The key to success with scanf() is understanding a simple, yet often underlooked, concept: buffered input. Buffered input means that the input is stored in a buffer - easy. The characters read from input are placed in a sequential buffer, using a FIFO (Fist In, First Out) policy. For example, if there is alfdh in input, then the buffer will contain alfdh, and after you read the first a from the buffer, it will contain lfdh, and the next one to be read is l, and so on.

scanf() works with this buffer to read the input, and as long as it matches what is expected, we're good. Now, because no one can predict the future, scanf() will sometimes pick the next character in the buffer and find out that it shouldn't have read it, so it kind of cancels this last read. For example, when you provide a %d modifier to scanf(), indicating that an integer is expected, what happens is that scanf() doesn't know how long your number will be, so it just keeps reading digits from the input until eventually something that is not a number (for example, a space) shows up. At that point, scanf() has to pretend this space was never read and push it back to the input, since you told it to read a number only.

Imagine the following buffer:

5568 is the line number


If you call scanf("%d", &number) with this input, scanf will read 5, 5, 6, 8, and space. At this point, it realizes it has read too much, and it sends this space back to the input buffer, leaving it untouched for the next I/O operation.

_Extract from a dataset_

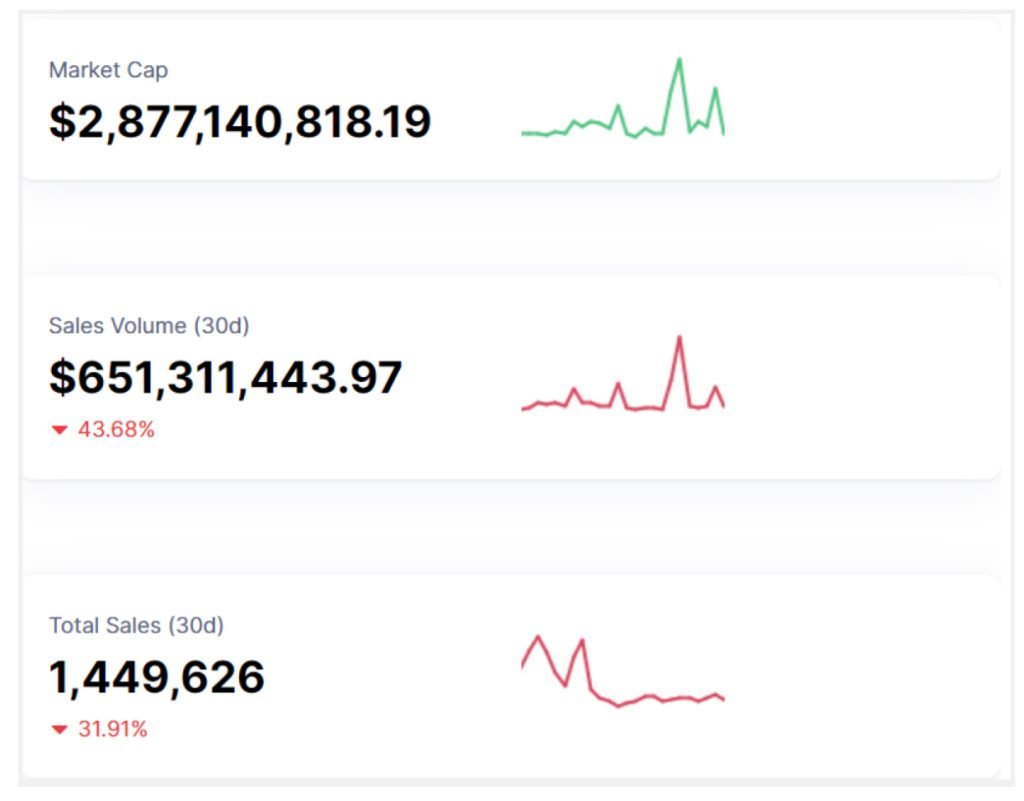The width and height of the screenshot is (1024, 801).
Task: Click the 43.68% change percentage
Action: [116, 430]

What can we learn from this example? Something that is very, very important, and that you can never forget: scanf() will push a character back to the buffer when it's an unexpected character. The character is pushed back to the beginning of the buffer, and subsequent calls to scanf() will read this same character AGAIN, because it's the first one in the buffer. This is the key concept to understand everything about scanf(), along with some specific behavior descriptions that I'll show shortly. In the previous example, after calling scanf() to read the number, our input buffer would now look like:

 is the line number


Note the leading space. If you can understand this, we can now move forward and talk about specific scanf() behavior. Its first argument is a formating string, which basically accepts:

• Blanks (tab, space, newline, formfeed, and any other character for which isspace() from ctype.h returns true
• Ordinary characters (not %)
• Conversion specifiers, which are identified by a leading % (to insert a literal %, just escape it with another %, like so: %%)

That's not very hard, is it? From all possible characters you can put in the format string, you can quickly see which group they fit in. Let's see what each of these characters do.

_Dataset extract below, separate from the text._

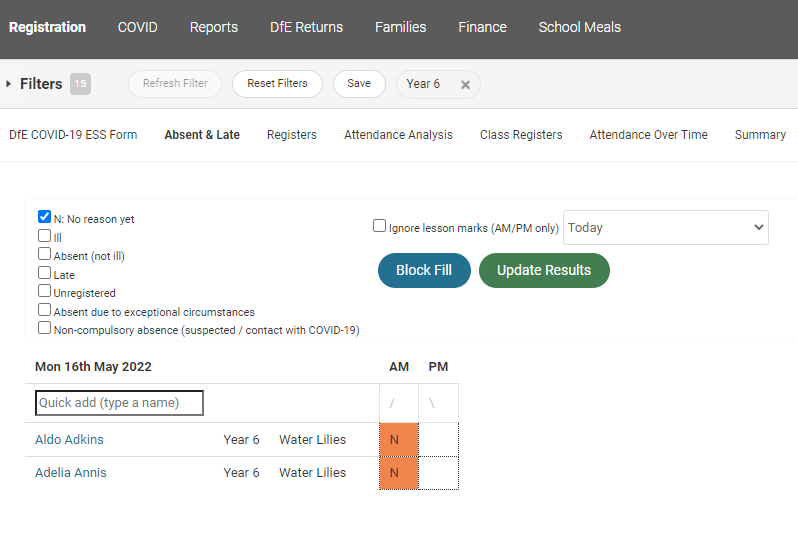
Task: Click the Reset Filters button
Action: 277,84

Blanks are very easy to understand. The rule is that a blank will force scanf() to consume every character that is considered a space (again, for which isspace() returns true) until a non-space character or EOF is found, even if that means consuming the whole input buffer and waiting for more to arrive. It will only stop when a non-blank character (or EOF) is received. This means that scanf() has the ability of crossing lines to read its input. This can be very useful, but it can also be a huge drawback, depending on your needs.

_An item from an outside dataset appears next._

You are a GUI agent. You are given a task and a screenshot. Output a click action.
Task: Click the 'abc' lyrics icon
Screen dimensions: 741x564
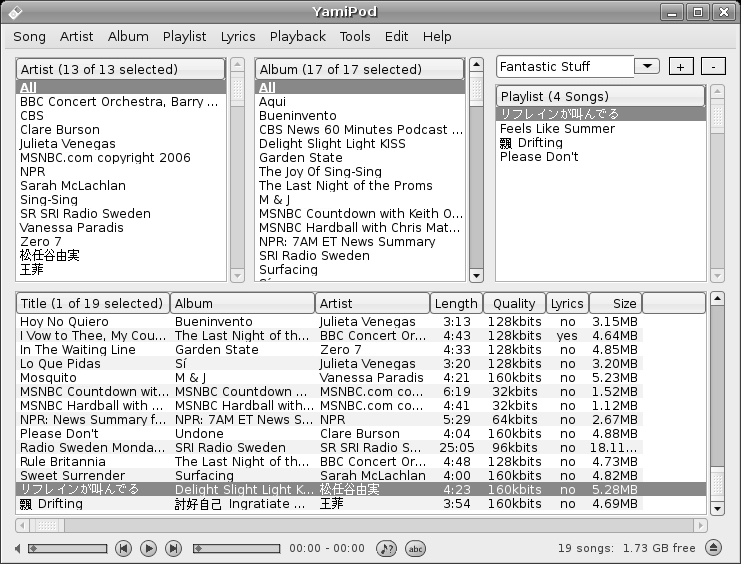tap(415, 548)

Ordinary characters are also very easy to understand. When faced with an ordinary character, scanf will attempt to match it to the next character in the input buffer. So, for example, scanf("Hello") will attemmpt to match an H, followed by e, followed by l, followed by another l, and finally followed by o. If the input buffer fails to match this set of rules at some point, scanf() will push the problematic character back to the buffer and return prematurely. Imagine that the buffer was Helo. After reading Hel, an unexpected o is read, so it is pushed back to the buffer, leaving us with o in the input, and with Hel consumed. This is a very important fact about scanf() that I will stress out later in this article.

Last, but not least, conversion specifiers are special sequences that scanf() interprets in order to conveniently convert some input patterns for you. For example, %d will attempt to read a number and convert it to int, %f will do the same for float, %lf for double, etc. I'm not going to talk about every modifier mode and usage, for that, please refer to the manpage. However, it is important to note that any modifier has an implicit space in the beginning to ignore non-blanks, so scanf("%d", &a) and scanf(" %d", &a) - with a leading white space in the format string - is exactly the same thing. There is one exception though: the %c modifier, which grabs the next character in the input, will really grab the next character, whatever that is: space, newline, tab, number, an alphabetic character, you get the point. What if you want %c to grab the next non-blank character? Well, scanf(" %c") will do it, because the leading white space will consume everything until something that is not a space is read, and %c will catch it.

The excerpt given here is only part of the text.